> [YOUR OBJECTIVE]: In the data, find each line where the word "Start" appears and list that line.

= Beginning of Section =

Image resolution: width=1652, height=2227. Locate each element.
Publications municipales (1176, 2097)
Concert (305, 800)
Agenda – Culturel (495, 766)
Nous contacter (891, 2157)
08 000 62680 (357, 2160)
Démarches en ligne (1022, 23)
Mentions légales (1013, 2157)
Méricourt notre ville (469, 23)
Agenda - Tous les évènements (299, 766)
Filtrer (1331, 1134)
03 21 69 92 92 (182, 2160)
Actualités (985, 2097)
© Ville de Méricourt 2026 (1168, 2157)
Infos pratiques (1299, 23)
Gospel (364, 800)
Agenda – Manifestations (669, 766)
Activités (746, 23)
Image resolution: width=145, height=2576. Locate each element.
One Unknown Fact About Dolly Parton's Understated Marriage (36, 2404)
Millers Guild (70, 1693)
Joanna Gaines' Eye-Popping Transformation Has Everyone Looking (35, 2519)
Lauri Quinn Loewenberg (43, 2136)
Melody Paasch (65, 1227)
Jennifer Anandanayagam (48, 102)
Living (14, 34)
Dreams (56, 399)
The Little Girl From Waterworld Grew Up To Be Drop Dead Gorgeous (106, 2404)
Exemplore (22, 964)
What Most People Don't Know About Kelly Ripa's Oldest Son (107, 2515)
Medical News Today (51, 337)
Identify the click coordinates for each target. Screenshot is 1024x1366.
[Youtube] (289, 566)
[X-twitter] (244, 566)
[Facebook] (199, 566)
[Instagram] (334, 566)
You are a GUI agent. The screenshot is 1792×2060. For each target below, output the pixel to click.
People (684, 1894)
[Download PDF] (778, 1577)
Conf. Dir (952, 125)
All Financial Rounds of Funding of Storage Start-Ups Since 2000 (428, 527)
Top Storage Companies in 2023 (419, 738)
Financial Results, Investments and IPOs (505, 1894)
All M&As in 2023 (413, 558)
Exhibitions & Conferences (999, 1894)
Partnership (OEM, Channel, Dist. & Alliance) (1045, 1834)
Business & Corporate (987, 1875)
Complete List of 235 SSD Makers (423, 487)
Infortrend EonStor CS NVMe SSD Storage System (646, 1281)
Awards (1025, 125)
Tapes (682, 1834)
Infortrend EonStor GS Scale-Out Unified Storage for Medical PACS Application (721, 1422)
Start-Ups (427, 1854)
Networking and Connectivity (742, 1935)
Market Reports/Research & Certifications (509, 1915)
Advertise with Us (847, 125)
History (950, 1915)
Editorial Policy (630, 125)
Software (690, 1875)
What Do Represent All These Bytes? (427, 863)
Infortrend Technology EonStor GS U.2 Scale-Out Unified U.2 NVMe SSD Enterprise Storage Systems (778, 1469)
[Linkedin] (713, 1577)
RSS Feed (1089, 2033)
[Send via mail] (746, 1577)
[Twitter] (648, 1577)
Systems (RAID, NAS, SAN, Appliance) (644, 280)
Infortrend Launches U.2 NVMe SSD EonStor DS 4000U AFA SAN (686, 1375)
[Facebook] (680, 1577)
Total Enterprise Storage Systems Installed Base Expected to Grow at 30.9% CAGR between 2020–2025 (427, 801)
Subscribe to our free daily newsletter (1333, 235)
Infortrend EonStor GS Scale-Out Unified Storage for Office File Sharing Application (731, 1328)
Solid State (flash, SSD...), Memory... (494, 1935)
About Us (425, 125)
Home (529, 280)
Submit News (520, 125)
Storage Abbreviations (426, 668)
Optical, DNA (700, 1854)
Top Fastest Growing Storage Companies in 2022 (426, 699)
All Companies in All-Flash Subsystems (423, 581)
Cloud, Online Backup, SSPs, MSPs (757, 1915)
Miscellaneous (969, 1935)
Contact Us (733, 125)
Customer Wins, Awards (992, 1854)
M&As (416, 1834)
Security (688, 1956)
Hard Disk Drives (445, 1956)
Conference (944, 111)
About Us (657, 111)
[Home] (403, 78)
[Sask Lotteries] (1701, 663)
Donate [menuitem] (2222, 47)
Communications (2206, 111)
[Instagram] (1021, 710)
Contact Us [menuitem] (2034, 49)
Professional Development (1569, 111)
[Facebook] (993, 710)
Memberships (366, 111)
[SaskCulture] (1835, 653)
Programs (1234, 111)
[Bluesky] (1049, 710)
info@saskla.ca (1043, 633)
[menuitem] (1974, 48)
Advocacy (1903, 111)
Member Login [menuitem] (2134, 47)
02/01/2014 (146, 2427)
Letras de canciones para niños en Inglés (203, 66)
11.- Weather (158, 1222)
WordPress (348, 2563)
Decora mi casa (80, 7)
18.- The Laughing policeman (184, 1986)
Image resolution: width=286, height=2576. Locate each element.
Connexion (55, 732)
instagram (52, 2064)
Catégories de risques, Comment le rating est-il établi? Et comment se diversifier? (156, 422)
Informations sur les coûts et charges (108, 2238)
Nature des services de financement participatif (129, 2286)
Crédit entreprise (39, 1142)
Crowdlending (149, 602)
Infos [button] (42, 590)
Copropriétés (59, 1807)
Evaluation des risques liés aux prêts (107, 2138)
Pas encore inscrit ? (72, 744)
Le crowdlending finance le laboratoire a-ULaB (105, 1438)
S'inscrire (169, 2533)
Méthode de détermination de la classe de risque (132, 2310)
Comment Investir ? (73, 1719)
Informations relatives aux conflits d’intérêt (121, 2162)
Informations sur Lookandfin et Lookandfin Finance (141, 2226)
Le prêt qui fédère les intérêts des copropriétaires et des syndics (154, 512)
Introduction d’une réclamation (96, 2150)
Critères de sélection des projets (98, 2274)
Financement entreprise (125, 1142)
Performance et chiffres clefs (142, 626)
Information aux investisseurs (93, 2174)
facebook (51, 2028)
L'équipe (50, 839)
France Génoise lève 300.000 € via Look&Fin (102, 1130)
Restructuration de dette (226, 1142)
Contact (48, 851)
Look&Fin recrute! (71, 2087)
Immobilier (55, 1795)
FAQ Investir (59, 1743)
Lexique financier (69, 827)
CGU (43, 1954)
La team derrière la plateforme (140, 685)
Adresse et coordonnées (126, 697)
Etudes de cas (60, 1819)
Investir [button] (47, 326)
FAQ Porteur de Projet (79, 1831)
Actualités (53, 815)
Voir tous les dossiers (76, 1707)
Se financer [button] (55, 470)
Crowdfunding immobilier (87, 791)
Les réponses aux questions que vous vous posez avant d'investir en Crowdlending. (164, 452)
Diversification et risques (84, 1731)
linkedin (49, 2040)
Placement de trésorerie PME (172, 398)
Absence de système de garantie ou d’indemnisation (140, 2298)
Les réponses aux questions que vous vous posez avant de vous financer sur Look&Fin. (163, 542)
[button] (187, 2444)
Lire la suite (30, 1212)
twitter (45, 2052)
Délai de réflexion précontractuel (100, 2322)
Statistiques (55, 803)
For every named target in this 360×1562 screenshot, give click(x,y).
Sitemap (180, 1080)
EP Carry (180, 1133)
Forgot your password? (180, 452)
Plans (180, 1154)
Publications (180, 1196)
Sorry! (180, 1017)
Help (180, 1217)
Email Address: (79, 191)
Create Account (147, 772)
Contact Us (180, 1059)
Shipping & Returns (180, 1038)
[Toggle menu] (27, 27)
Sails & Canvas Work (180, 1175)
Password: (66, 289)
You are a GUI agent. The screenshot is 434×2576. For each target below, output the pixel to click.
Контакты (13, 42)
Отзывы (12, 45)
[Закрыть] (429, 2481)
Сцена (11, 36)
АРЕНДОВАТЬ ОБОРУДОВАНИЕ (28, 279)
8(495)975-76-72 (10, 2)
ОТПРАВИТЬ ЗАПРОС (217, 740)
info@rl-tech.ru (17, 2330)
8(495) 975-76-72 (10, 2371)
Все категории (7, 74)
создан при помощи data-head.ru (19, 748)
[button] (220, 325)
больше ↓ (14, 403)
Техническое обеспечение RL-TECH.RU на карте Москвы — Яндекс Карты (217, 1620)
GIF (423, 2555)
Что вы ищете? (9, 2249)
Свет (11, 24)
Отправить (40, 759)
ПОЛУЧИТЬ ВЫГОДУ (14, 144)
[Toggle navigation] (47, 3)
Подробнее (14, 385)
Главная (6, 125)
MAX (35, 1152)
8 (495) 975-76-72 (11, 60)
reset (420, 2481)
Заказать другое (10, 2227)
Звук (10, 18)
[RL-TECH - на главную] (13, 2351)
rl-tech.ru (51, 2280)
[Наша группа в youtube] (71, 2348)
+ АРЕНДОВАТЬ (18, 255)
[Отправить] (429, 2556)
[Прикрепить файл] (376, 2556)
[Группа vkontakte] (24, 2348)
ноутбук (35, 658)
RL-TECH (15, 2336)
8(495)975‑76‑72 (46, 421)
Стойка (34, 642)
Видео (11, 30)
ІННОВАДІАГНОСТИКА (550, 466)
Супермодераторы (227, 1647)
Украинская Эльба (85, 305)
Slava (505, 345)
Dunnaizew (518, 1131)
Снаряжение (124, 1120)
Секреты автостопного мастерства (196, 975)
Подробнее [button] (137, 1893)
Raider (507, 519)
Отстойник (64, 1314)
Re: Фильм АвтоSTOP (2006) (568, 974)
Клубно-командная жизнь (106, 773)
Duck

= End of Section =

> [ANSWER SECTION]:
All Financial Rounds of Funding of Storage Start-Ups Since 2000 (428, 527)
Start-Ups (427, 1854)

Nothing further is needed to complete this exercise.